14th Oct 2002, 20:02

I can't believe you had this experience at Acura of Libertyville. I have bought several vehicles from them and never had one problem. When I walk into the place, I feel like I'm visiting a Ritz Carlton or a Neiman Marcus - first class service all the way. (And that is how it should be.) I wouldn't consider doing business at another Acura dealer. Kudos to Glenn and Dave and their operation!

10th Mar 2003, 02:58

Timing belts must be replaced on a regular basis, the valves sticking down and bending when a timing belt has broken was only on early models. This problem was addressed long ago. Chains do last longer, BUT when they go a lot more work is needed to replace them.
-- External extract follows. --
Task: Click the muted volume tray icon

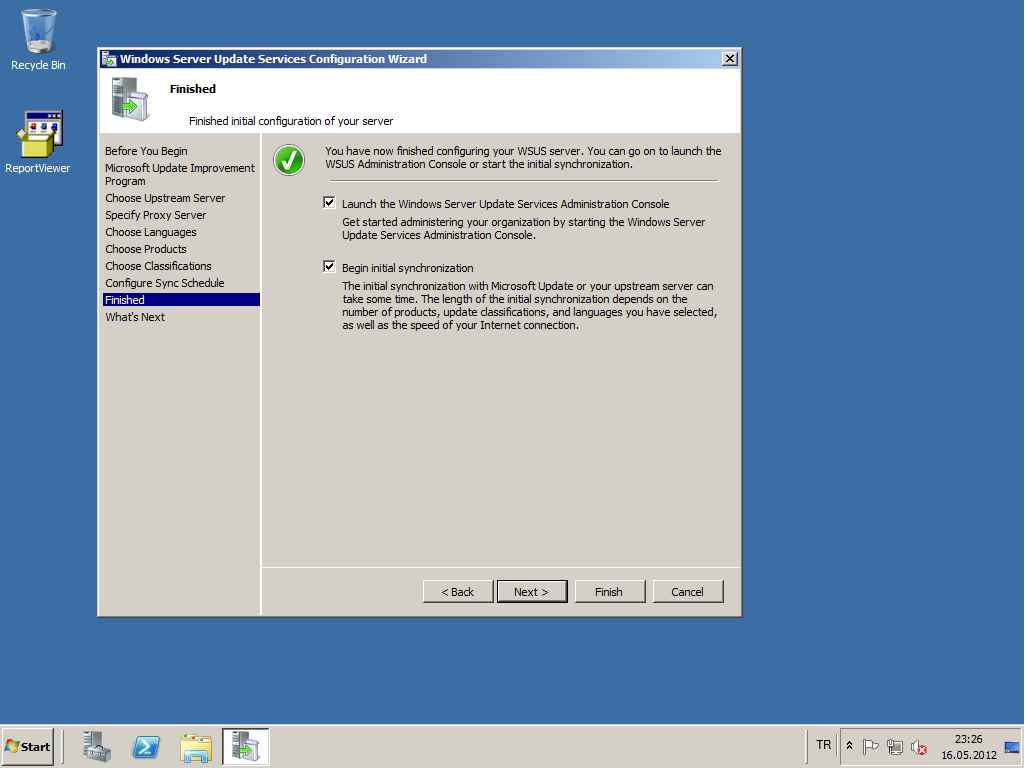Action: pos(919,747)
Chains make for more engine noise.

4th Apr 2004, 17:09

Timing belts are used over chains for two reasons, they are cheaper, and they are yet another reason you will have to take your car back to the dealer to give them money on a regular basis. The fact that they slightly reduce noise is a secondary point that manufactures are grateful for so they can pretend they have reasons other than dollar signs for using them.

My parents until recently were always buying cheap high mileage older cars, all with chains. The timing chain went on only one. A 10 year old K-car with close to 300 000 kilometers. When the chain went he knew right away, the rattling clanking noise gave it away. The car was so crappy he decided to drive it 30 km home and had it towed away the next day. The point is he heard the chain go and could have stopped right there and had no engine problems.
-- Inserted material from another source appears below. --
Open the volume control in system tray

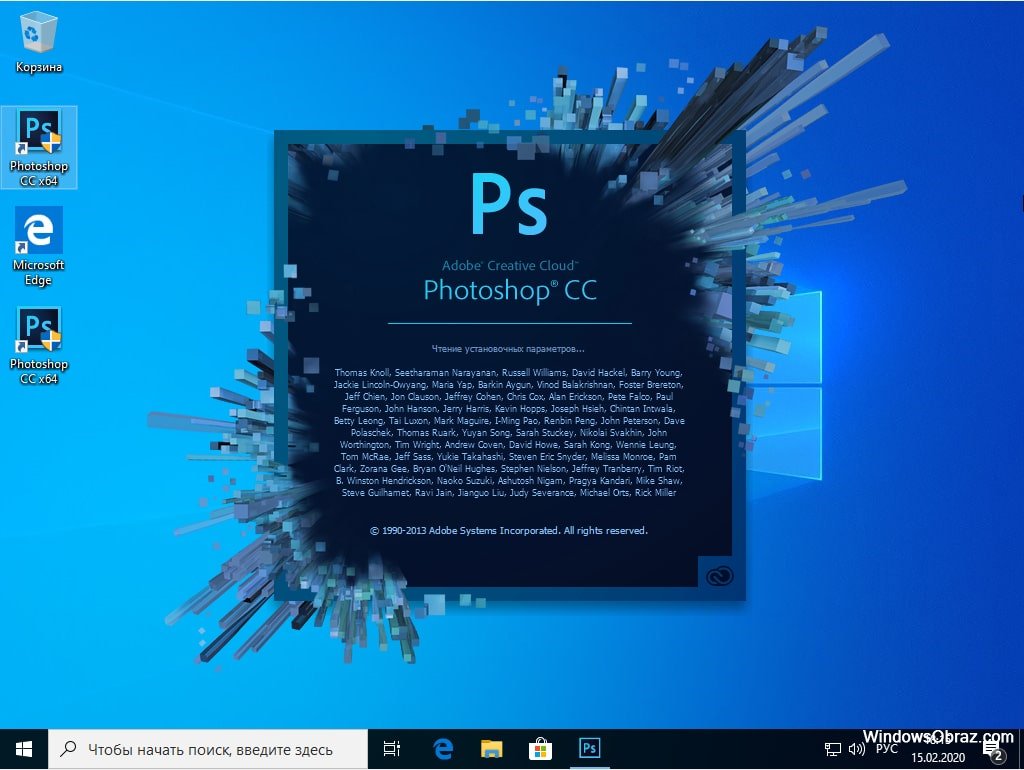tap(856, 748)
With a belt you have to get it replaced before it goes, otherwise you'll never know its snapped, or stretched excessively, until your valves are slapping your pistons.

1st Apr 2007, 08:32

I don't know much about the difference between belts and chains, but I have 215000 miles on my Integra, and it's still running better than any of American cars I have owned.

21st May 2007, 12:57

Hondas are death traps? First of all, that is a gross generalization. This manufacturer has produced so many different models over so many years, that you simply can't make a blanket statement like that. Many of their cars are among the safest models in several given model years.
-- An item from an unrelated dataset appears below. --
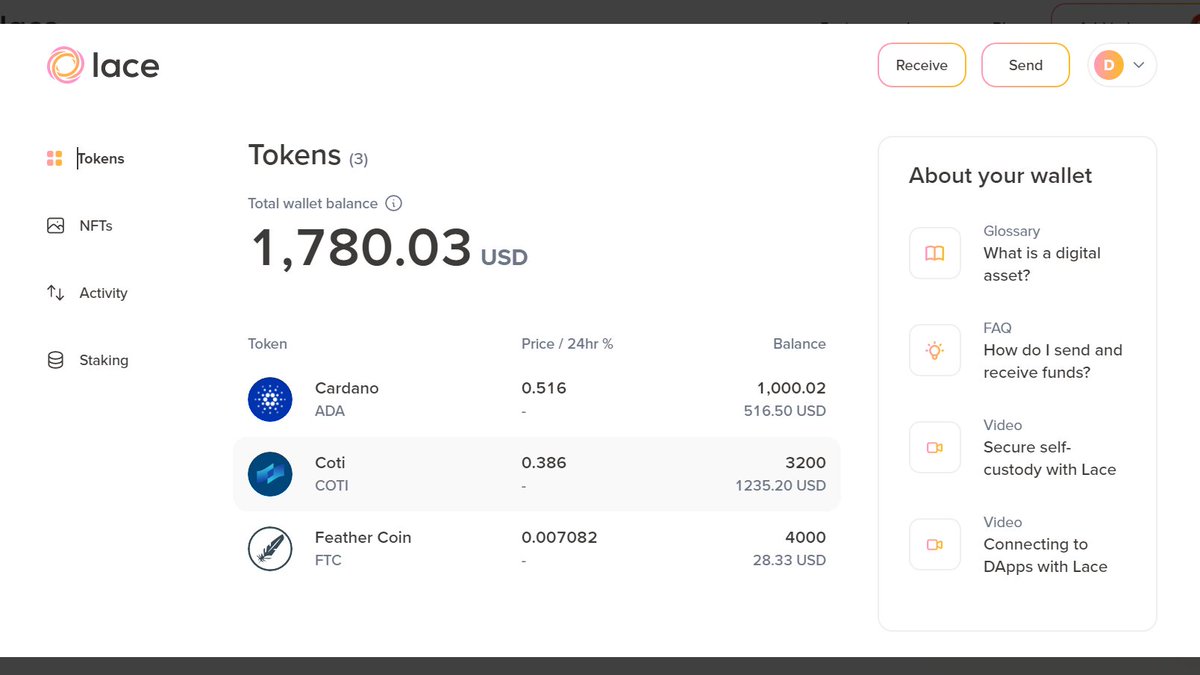
Task: Open the NFTs image icon in sidebar
Action: pyautogui.click(x=56, y=226)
And the 1996 Integra in question's safety rating can be found here: http://www.safercar.gov/

Not exactly a death trap if you ask me.

14th Jul 2007, 10:42

I've owned three Hondas and one Dodge. My wife has owned a Pontiac and one Acura. Night and day as far as maintenance costs!

550,000 km on my 89 Honda Civic before the crankshaft bearing seized. Second Honda was totaled by a reckless transport truck driver. 435,000 km on my 92 Accord and it still purrs. I average about $1,000 in repairs PER YEAR on a 15 year old car with high mileage.

My 88 Dodge Shadow was crap. Had the engine rebuilt at 45,000 km at Chrysler's cost because a connecting rod wrist pin broke, and I had to fork out another $1,200 out of my pocket for a steering flywheel, a strut, a radiator hose, and a leaky sunroof. And that was just the beginning. I was paying $300 a month in repairs on that car.

My wife's 95 Grand Am she bought for $2,500 with only 170,000 km on it and she has paid $2,700 to repair it in the last six months. She's selling it now, and now is driving a 96 Integra with 250,000 km on it. She knows that this car will NOT need expensive repairs any time soon.

When we shopped for a car six months ago, and she bought the Grand Am, we looked at a couple North American cars. One was a 96 Ford Taurus with a nice rust-free body, and only 160,000 km on it. We took it to a mechanic, and he said two motor mounts were rotted out and needed to be replaced. I thought what the hell? I'm now convinced Fords are crap too.

I am sold on Honda, and both my wife and I will not repeat our past errors. A bad experience with a Honda would have more to do with complete neglect and abuse by previous owners, and the use of cheaper after-market parts (trust me - I know from personal experience)!

15th Jul 2007, 20:56

Another reason a timing belt is used instead of a chain is because the belt produces less friction and therefore improves fuel economy. Changing a timing belt is a hassle, but if you do it at the recommended intervals, you will never have to worry. How often is a timing chain supposed to be changed? The answer cannot be never, because nothing lasts forever. I would rather change a belt and know that I don't have to worry than to put faith in the unknown lifespan of a chain. Also, one doesn't have to rev an engine wildly to break a timing belt. If you drive 50,000 km past the change interval, it will likely break easily, because the mechanical properties of the rubber break down with time and use (as does steel - just more quickly with rubber). Early in my driving experience, my ignorance of the timing belt change resulted in having one break in my Honda Civic, at a stop light, while the engine was idling. Fortunately for me, the valves were in the right position, and the repair was just replacing the belt.

22nd Oct 2008, 17:47

I would recommend you change your timing belt early - BEFORE the Owner's Manual interval. My 2001 Integra broke its timing belt at 102,900 miles and 86 months.

Manual suggested 105,000 miles and 7 years (84 months). Dealer stated they had never seen one break before 105K (and stated that the time interval in the manual was for lightly driven vehicles).